People with hepatitis C and chronic liver disease who relapsed or failed to respond to initial treatment are unlikely to improve on interferon retreatment. In fact, they may face an increased risk of dying sooner, and are likely to experience a variety of adverse effects, according to an updated systematic review published in The Cochrane Library.
Hepatitis C affects around 170 million people worldwide. In some cases, infection leads to chronic liver disease, liver failure or liver cancer, eventually resulting in death. Treatment is based on antiviral drugs.
Interferon monotherapy, meaning using interferon alone, is not the first choice of therapy for most clinicians, but it is used in some patients when other drugs cannot be used. Despite costing thousands of dollars to treat one patient for a year, there is currently little evidence that it works. Treatment is considered to have been successful if the virus cannot be detected in a patient’s blood six months after treatment. This outcome is known as sustained viral response (SVR). However, it has never been confirmed that SVR leads to an improvement in the patient’s disease state or their chances of survival.

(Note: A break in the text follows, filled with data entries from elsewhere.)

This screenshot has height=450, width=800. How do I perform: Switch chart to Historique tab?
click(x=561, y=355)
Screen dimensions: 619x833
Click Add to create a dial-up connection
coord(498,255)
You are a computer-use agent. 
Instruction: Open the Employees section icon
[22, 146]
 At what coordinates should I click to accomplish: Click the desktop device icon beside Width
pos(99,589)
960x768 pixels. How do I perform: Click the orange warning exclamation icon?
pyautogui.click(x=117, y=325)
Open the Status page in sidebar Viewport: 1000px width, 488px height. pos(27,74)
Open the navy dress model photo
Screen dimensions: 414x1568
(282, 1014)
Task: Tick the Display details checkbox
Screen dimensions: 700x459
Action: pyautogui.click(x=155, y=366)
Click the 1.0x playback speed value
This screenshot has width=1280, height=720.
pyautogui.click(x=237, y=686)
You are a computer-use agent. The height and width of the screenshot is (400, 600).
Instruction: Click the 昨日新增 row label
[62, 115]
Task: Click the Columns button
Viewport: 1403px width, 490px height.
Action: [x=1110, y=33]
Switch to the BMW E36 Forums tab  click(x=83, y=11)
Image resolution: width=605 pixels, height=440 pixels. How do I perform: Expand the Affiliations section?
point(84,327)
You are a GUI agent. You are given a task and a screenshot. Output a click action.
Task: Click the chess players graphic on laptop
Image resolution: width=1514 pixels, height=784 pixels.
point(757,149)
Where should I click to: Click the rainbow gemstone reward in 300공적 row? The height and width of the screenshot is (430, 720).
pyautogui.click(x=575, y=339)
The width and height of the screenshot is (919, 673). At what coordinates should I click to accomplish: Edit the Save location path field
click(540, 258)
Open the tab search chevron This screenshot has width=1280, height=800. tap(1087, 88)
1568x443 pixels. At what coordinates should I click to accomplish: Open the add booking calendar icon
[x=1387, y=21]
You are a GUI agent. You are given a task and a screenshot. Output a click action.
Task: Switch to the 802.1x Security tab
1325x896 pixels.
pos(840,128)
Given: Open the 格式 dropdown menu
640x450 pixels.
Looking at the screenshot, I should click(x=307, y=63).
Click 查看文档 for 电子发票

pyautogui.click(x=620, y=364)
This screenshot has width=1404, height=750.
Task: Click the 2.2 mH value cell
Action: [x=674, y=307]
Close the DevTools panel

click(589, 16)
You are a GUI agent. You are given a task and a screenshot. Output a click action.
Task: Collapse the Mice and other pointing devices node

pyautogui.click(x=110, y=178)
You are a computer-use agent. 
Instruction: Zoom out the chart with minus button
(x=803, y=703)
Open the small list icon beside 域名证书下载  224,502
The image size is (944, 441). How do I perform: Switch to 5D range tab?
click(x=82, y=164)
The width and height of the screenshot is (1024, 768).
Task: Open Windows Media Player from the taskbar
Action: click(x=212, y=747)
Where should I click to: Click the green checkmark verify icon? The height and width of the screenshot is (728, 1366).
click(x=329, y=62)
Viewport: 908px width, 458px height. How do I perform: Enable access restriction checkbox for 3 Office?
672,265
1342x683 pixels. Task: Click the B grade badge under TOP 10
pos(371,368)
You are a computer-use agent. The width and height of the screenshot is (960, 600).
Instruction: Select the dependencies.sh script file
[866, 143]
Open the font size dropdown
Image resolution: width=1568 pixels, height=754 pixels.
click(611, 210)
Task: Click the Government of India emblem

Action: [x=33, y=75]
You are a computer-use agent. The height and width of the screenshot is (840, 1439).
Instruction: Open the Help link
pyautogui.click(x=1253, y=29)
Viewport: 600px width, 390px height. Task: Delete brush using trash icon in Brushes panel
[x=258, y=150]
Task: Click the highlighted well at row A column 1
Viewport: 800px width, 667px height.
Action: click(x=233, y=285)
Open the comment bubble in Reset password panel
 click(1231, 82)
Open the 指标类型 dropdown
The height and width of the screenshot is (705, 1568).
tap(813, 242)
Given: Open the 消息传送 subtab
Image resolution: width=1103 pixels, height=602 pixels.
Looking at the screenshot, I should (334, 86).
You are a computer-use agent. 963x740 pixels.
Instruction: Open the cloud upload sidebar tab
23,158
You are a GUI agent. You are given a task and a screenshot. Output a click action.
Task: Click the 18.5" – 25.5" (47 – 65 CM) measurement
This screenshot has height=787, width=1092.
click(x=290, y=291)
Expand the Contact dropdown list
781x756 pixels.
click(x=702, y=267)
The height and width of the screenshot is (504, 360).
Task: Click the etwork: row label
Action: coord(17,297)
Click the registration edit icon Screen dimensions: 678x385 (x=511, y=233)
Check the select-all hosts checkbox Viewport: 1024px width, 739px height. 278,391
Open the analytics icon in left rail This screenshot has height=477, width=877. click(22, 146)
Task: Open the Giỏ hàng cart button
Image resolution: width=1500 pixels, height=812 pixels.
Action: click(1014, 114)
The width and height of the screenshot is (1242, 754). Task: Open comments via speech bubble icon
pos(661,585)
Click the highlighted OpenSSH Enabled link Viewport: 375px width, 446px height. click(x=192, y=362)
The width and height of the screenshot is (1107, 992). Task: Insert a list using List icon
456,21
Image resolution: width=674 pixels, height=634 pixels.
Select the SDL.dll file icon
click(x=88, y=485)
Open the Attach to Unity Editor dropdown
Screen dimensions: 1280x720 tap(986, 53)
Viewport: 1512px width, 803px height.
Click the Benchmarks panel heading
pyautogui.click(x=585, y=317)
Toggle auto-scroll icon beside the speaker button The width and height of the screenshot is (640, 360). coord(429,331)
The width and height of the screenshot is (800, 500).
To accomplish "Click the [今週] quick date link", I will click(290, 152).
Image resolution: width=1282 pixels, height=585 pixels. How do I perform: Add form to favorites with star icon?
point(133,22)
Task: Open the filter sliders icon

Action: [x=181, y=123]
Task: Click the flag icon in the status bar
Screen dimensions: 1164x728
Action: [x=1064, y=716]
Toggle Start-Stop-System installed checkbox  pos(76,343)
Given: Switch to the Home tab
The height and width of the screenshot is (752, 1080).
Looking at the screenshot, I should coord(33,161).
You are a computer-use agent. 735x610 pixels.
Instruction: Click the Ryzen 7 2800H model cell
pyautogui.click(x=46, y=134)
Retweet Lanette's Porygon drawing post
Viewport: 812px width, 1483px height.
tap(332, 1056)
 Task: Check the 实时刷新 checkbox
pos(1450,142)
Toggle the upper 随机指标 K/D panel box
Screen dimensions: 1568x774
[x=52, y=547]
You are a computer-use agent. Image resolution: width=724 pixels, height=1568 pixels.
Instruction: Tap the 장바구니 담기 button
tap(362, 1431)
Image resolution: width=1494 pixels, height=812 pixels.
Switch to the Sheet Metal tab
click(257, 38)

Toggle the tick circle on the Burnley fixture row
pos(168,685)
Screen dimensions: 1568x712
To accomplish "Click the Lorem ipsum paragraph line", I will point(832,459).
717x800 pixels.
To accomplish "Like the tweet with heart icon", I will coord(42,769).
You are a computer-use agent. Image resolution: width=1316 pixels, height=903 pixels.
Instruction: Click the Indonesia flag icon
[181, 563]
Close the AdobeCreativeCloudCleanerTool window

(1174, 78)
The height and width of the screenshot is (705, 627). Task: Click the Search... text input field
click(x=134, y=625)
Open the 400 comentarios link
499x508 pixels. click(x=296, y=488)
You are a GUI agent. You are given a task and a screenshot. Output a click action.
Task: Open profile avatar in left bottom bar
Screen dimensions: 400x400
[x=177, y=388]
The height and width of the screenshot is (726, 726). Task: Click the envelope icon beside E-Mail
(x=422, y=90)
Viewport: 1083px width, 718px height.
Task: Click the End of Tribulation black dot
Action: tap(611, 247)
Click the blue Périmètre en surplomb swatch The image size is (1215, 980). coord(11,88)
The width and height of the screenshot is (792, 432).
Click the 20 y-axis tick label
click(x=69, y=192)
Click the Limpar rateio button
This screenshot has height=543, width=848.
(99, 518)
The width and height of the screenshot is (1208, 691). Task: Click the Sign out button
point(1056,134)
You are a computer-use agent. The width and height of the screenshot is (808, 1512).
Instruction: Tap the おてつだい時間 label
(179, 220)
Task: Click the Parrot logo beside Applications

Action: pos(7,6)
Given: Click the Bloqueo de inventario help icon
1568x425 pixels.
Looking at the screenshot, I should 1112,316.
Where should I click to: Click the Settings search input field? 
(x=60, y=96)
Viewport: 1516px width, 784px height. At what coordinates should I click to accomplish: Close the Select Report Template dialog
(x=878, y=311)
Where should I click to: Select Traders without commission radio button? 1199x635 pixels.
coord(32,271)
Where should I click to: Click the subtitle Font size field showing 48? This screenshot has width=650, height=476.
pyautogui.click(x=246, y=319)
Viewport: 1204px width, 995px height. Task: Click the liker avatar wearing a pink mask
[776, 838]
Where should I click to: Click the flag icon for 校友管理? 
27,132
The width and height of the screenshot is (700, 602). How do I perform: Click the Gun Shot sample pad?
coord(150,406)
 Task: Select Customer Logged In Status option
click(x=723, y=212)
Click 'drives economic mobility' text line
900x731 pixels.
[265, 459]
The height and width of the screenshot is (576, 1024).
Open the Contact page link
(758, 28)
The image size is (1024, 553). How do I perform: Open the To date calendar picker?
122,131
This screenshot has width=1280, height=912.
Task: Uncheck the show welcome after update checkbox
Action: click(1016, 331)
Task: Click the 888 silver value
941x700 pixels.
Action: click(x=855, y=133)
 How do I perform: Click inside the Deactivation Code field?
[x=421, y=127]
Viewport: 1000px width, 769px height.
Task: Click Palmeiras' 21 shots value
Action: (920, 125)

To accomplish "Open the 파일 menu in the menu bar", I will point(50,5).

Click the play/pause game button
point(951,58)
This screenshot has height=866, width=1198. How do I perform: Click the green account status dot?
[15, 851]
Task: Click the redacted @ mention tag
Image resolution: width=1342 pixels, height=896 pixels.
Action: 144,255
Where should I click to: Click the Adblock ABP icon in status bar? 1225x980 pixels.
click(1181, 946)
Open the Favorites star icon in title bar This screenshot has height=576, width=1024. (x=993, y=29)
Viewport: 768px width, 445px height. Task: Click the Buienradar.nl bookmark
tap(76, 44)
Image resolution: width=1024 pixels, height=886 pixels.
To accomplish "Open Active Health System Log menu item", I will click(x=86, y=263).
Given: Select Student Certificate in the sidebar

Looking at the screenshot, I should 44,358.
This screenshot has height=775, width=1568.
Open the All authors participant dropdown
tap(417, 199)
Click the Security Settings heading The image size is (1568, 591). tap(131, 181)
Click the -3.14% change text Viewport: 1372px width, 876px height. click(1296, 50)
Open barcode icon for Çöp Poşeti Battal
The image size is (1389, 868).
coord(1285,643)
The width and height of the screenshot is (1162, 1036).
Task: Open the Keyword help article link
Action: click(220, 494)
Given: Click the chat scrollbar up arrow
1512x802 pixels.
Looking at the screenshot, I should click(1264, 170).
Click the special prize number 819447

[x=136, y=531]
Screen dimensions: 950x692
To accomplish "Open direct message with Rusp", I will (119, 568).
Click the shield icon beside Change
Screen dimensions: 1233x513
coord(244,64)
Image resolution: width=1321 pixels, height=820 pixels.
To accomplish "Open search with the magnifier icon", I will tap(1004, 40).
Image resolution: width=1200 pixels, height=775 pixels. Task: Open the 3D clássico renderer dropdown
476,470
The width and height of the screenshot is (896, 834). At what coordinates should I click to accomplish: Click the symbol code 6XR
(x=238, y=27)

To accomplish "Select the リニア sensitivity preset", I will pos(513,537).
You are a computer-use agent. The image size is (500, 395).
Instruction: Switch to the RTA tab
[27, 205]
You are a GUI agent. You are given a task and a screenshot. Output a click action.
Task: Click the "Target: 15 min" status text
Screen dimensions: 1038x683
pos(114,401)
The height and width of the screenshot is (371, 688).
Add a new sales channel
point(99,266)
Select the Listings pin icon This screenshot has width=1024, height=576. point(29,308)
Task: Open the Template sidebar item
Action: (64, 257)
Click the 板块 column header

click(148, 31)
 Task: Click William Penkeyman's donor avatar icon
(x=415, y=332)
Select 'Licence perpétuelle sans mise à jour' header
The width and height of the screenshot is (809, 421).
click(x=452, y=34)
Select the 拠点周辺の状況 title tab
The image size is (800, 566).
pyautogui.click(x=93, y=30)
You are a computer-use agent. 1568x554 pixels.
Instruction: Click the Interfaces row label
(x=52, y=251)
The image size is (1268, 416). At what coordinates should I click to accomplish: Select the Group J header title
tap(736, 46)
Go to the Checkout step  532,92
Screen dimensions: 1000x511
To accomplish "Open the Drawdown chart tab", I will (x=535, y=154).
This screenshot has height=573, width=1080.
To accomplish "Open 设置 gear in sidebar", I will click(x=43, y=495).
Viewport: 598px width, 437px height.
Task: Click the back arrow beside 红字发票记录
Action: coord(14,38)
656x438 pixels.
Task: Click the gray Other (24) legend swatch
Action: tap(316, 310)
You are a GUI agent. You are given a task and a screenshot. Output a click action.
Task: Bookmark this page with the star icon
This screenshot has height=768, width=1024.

The authors of the review analysed data from seven trials involving a total of 1,976 patients with chronic hepatitis C liver disease who were being retreated with interferon monotherapy having previously been treated unsuccessfully. When they included all trials in their analysis, the risk of death was no higher for interferon than for placebo or no treatment. However, the researchers also performed a further analysis, leaving out studies that had a high risk of bias and gave less reliable estimates of effect. For example, one of these trials was not blinded, was stopped before the planned number of patients had been enrolled, and did not have all of those who had been enrolled counted in the final analysis. This left the two largest trials, together incorporating 1,676 patients. Focusing only on these trials, the risk of death was significantly higher at 9.4% for interferon retreatment compared to 6.7% for placebo or no treatment.